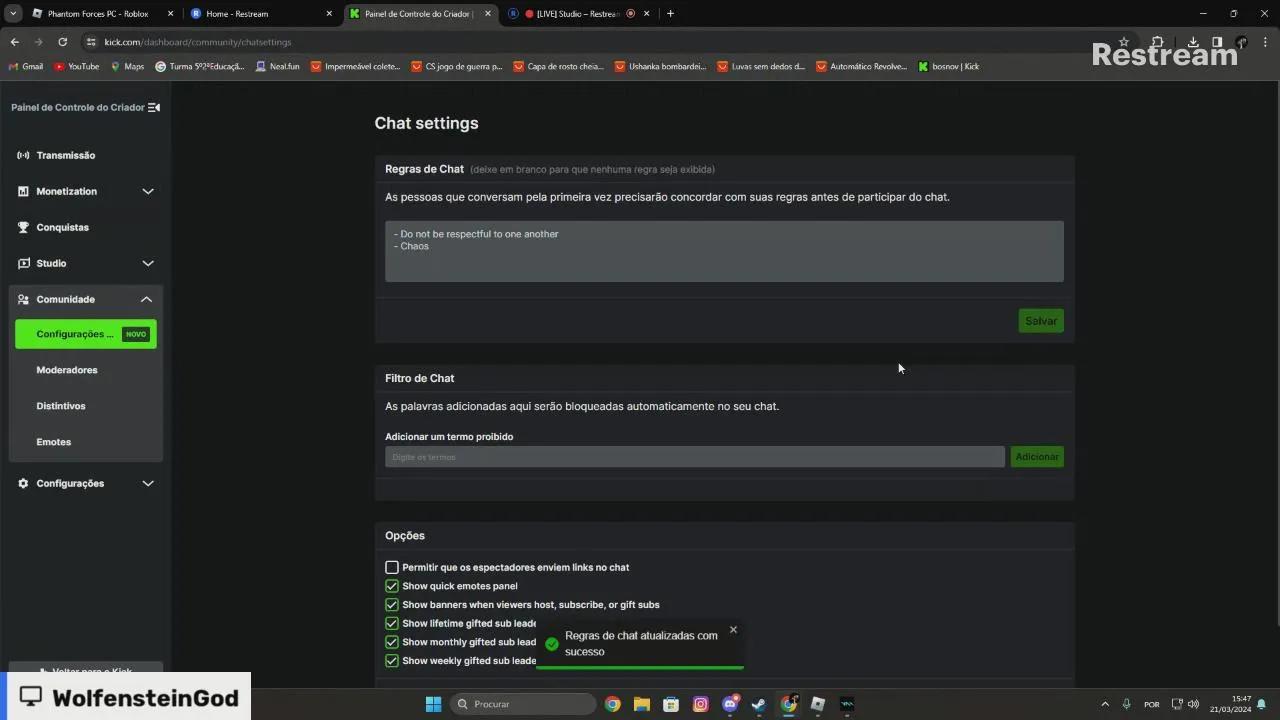Reload the page with browser refresh icon
The height and width of the screenshot is (720, 1280).
62,42
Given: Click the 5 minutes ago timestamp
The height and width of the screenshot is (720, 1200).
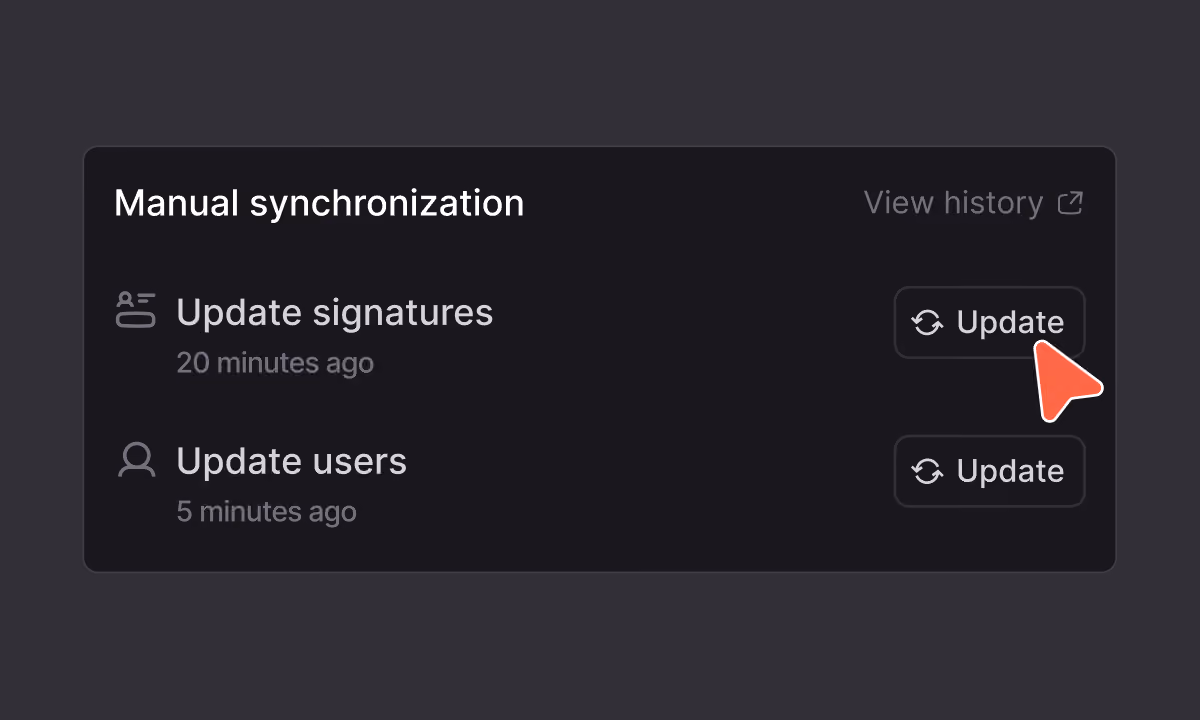Looking at the screenshot, I should tap(266, 512).
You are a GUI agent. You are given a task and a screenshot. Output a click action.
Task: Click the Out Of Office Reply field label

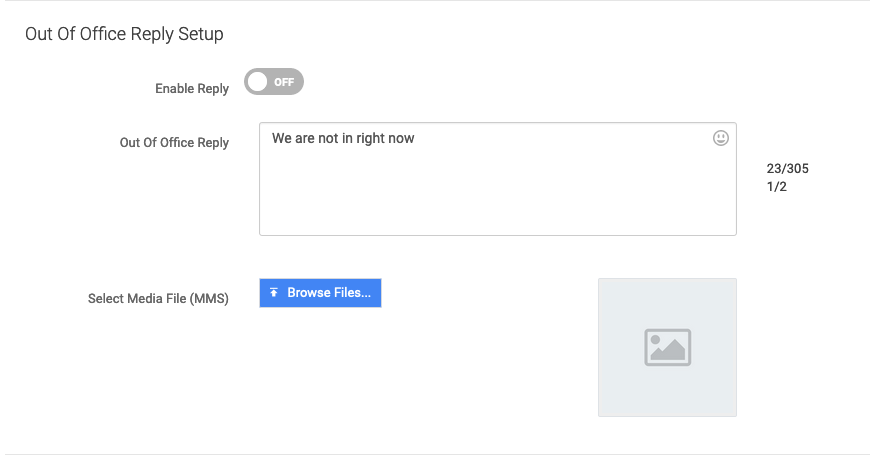coord(174,143)
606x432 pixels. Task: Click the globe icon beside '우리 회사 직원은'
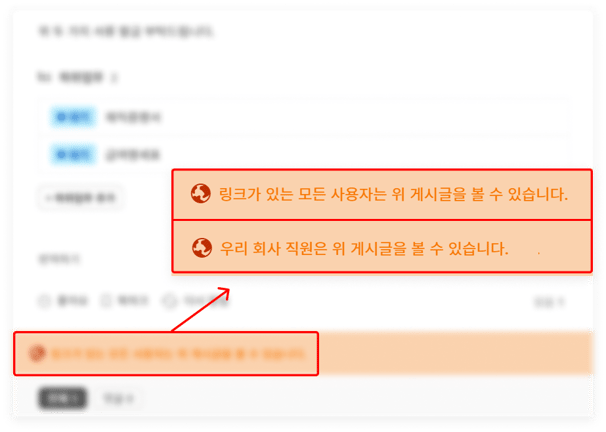coord(202,248)
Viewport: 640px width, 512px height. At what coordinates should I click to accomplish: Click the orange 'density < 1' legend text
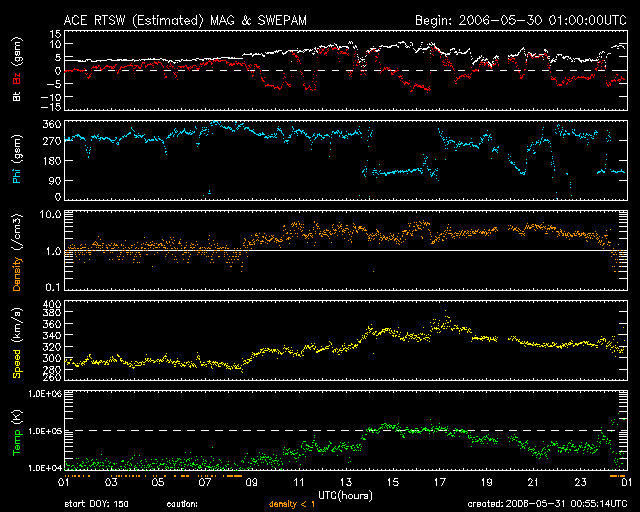pyautogui.click(x=293, y=503)
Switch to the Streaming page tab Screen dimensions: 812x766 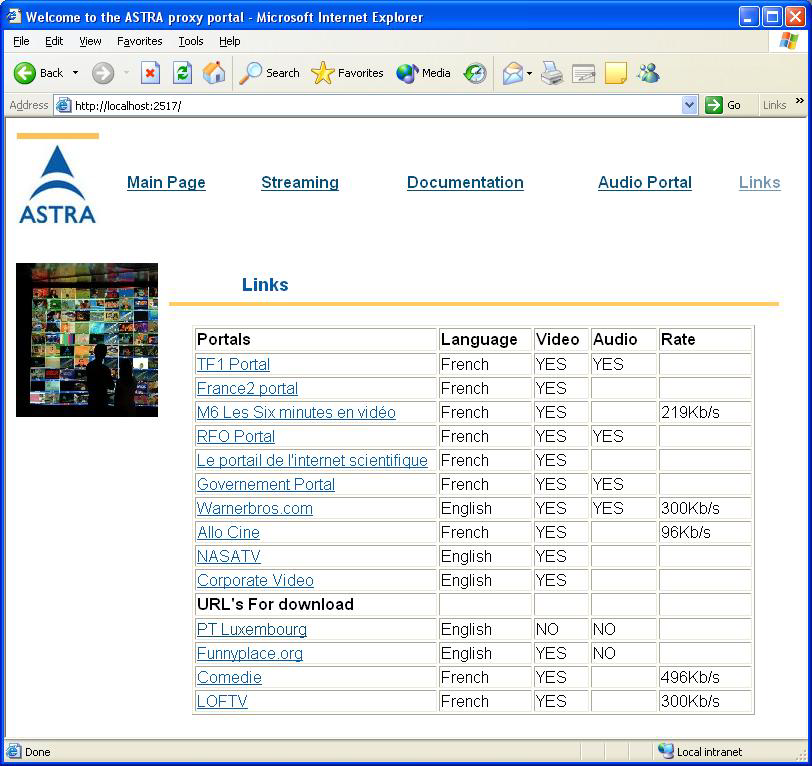(x=299, y=182)
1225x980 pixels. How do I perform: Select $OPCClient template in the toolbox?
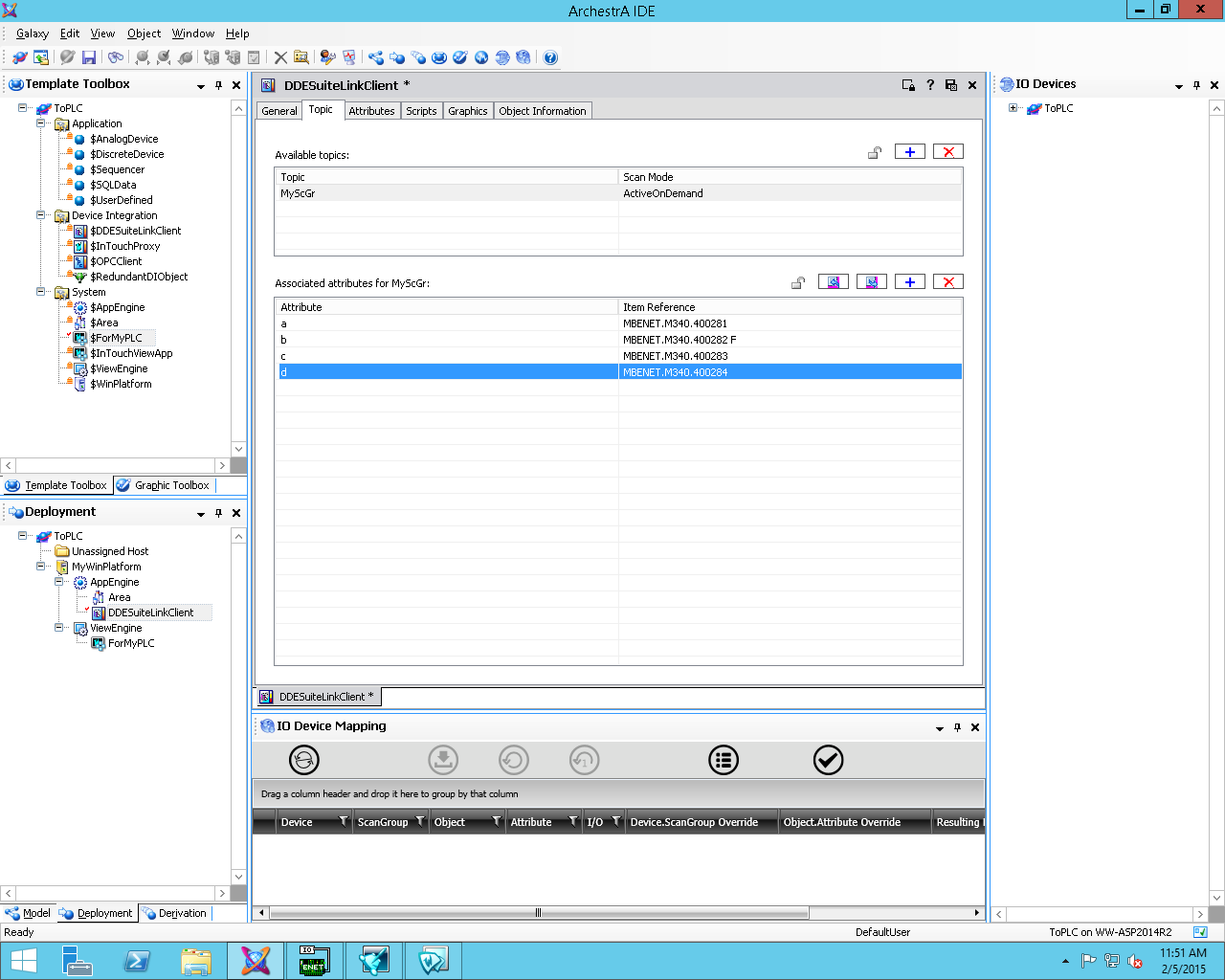[x=116, y=261]
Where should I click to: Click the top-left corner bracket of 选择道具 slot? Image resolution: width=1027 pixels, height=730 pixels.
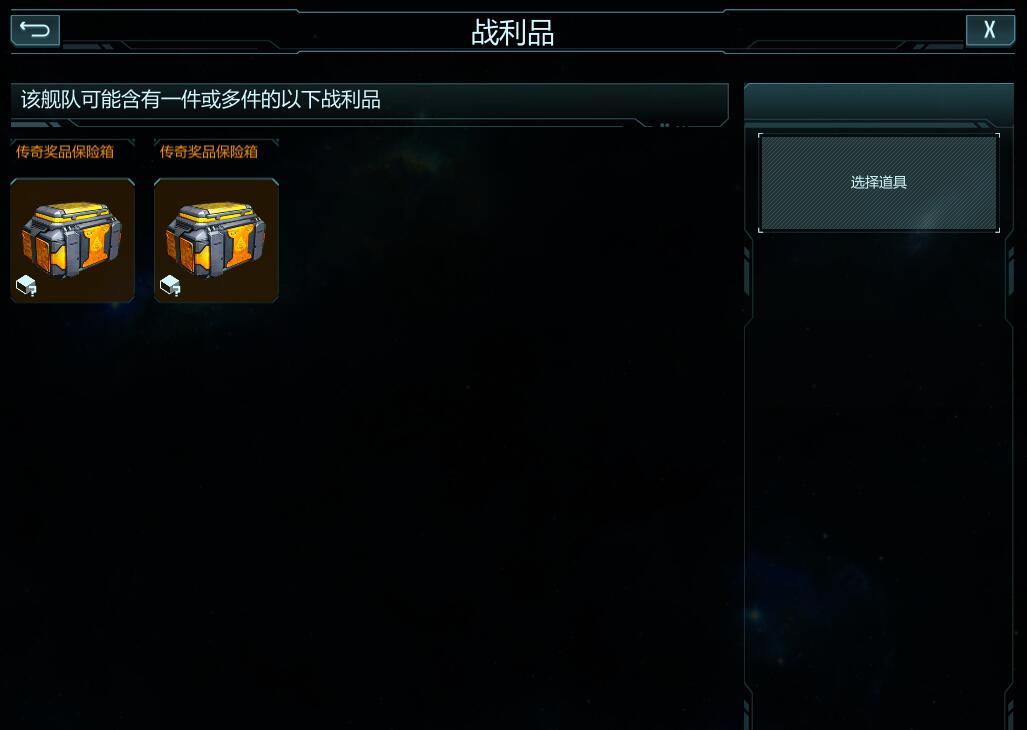click(761, 136)
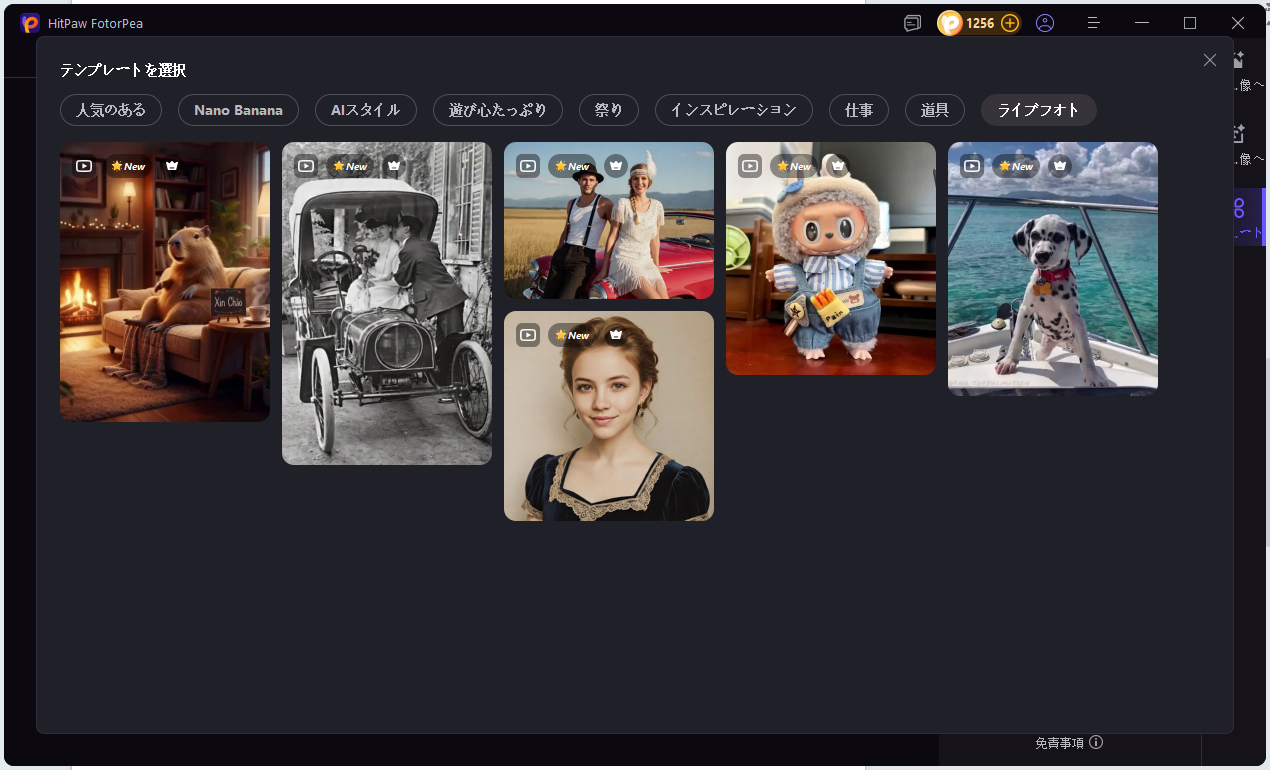This screenshot has height=770, width=1270.
Task: Choose the インスピレーション tab
Action: 733,110
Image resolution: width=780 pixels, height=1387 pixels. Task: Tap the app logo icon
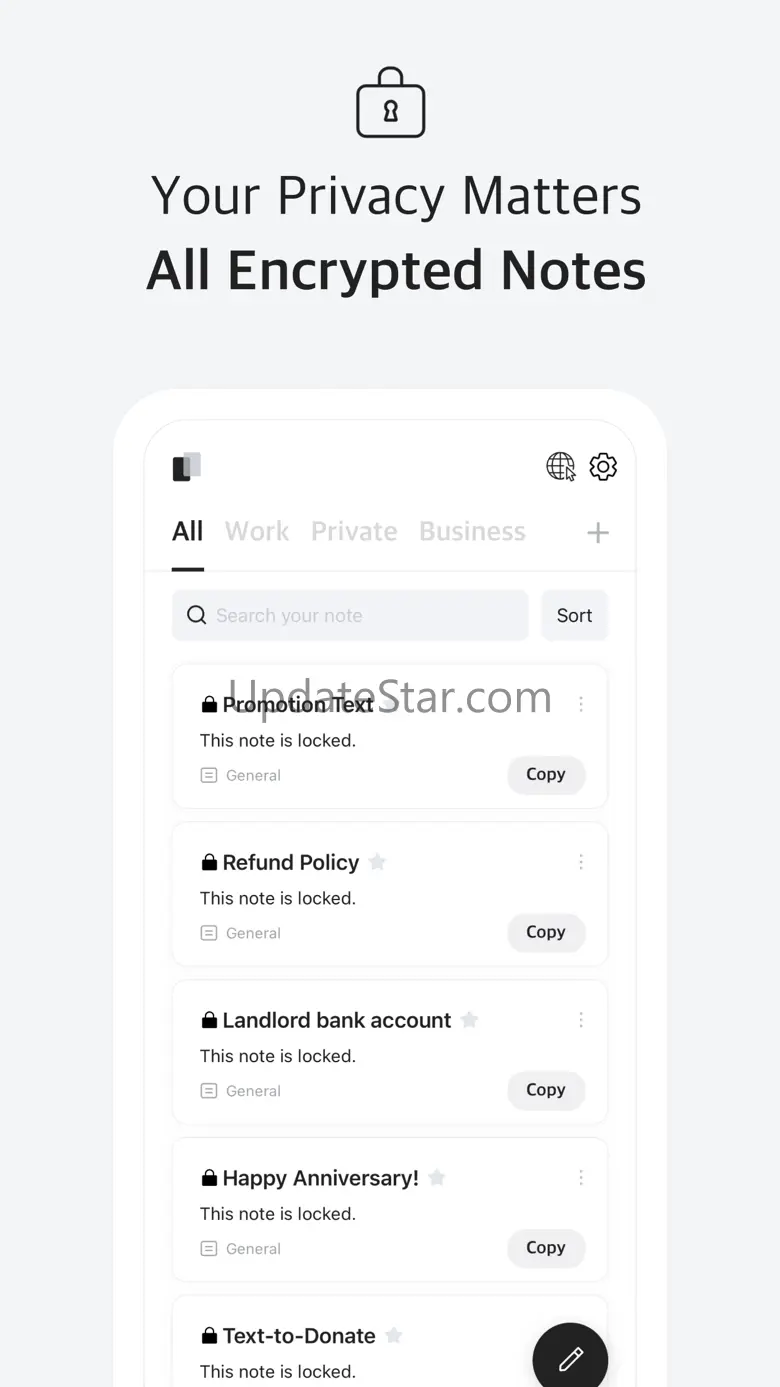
☆ ☆ ☆
▶ _Task description_
With the pictures excluded, transcribe word for word only the lines from the one containing "1225x980 pixels. How" through the last line of the records.

▶ _Answer space_
1225x980 pixels. How do I perform: Select $OPCClient template in the toolbox?
[x=116, y=261]
Where should I click to: Click the top-left corner bracket of 选择道具 slot? Image resolution: width=1027 pixels, height=730 pixels.
click(761, 136)
This screenshot has height=770, width=1270.
Task: Choose the インスピレーション tab
Action: 733,110
Image resolution: width=780 pixels, height=1387 pixels. Task: Tap the app logo icon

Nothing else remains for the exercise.